Explaining the slowdown projected for this year, compared to 2022, is a significant deceleration in private consumption in volume to 0.4% (5.7% in 2022) and, to a lesser extent, in investment to 2.3% (2.7% in 2022), due to uncertainty, inflation and worsening financing conditions.
In the labour market, the CFP expects the employment rate to increase by 0.2% this year and then recover in 2024 to 0.4%, while the unemployment rate should increase to 6.4% in 2023, and remain at that value in 2024.
In the report, the institution led by Nazaré da Costa Cabral warned that several “downward macroeconomic and fiscal risks” underlie these projections.

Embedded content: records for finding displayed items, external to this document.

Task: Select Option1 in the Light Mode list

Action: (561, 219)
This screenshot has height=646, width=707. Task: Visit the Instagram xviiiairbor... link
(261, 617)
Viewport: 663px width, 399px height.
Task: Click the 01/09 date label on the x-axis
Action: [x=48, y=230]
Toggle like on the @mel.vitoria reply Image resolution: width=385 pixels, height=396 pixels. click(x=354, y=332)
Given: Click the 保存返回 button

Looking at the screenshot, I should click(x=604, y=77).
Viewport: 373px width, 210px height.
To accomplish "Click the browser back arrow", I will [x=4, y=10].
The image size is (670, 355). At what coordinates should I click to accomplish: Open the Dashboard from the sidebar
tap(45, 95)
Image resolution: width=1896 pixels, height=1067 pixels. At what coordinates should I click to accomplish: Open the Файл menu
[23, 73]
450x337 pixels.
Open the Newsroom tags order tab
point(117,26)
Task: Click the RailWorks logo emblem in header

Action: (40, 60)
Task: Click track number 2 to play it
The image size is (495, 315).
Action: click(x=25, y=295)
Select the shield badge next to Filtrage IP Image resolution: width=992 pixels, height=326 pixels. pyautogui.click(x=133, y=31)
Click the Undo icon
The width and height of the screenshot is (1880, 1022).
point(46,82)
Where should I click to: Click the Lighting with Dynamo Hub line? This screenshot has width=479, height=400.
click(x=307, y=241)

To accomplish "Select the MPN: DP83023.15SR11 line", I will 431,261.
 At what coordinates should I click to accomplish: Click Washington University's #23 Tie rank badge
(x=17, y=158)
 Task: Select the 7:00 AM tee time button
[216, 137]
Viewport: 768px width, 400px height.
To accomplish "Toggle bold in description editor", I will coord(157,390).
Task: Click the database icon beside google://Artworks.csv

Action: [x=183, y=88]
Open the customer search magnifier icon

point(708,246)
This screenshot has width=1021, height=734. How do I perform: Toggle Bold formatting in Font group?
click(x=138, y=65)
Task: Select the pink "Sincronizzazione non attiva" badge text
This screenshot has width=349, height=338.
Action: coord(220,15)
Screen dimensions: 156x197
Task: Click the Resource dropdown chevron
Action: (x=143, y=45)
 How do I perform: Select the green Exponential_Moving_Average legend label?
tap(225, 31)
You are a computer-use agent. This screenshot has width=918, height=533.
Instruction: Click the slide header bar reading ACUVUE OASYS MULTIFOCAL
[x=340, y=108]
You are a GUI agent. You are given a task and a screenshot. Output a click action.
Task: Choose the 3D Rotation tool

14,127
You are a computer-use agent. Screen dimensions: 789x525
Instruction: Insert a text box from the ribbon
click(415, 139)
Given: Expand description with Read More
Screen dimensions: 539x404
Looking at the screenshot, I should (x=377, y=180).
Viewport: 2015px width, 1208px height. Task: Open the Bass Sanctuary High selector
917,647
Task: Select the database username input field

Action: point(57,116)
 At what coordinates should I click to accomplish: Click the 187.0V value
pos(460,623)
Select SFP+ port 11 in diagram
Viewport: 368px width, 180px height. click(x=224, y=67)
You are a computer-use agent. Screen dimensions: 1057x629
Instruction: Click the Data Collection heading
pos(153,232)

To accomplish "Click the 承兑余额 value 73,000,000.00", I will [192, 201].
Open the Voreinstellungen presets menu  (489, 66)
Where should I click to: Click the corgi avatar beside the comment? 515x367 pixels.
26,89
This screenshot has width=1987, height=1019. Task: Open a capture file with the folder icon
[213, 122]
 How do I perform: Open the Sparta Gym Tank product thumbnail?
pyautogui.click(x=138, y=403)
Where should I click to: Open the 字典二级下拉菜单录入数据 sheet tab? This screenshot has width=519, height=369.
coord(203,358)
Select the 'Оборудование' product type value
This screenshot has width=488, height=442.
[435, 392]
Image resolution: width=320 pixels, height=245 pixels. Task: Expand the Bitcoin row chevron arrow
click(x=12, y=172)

The continuation of the war in Ukraine, the increase in the price of raw materials due to China’s reopening process, the possible easing of inflation expectations in the medium term and the transmission of inflationary dynamics to the less volatile components of the Consumer Price Index (CPI) “could lead to a higher and more persistent inflation rate than that currently considered”.
Consequently, says the CFP, “the main central banks may accelerate the normalisation processes of monetary policy, damaging both domestic demand, due to the impact that rising interest rates have on an economy with a high degree of indebtedness such as Portugal’s, and external demand directed at Portugal, due to the slowdown in economic activity of the country’s main trading partners”.
The possibility that the execution rate of the Recovery and Resilience Plan (RRP) will still be below the value considered, “damaging” the projected investment, is another of the risks identified.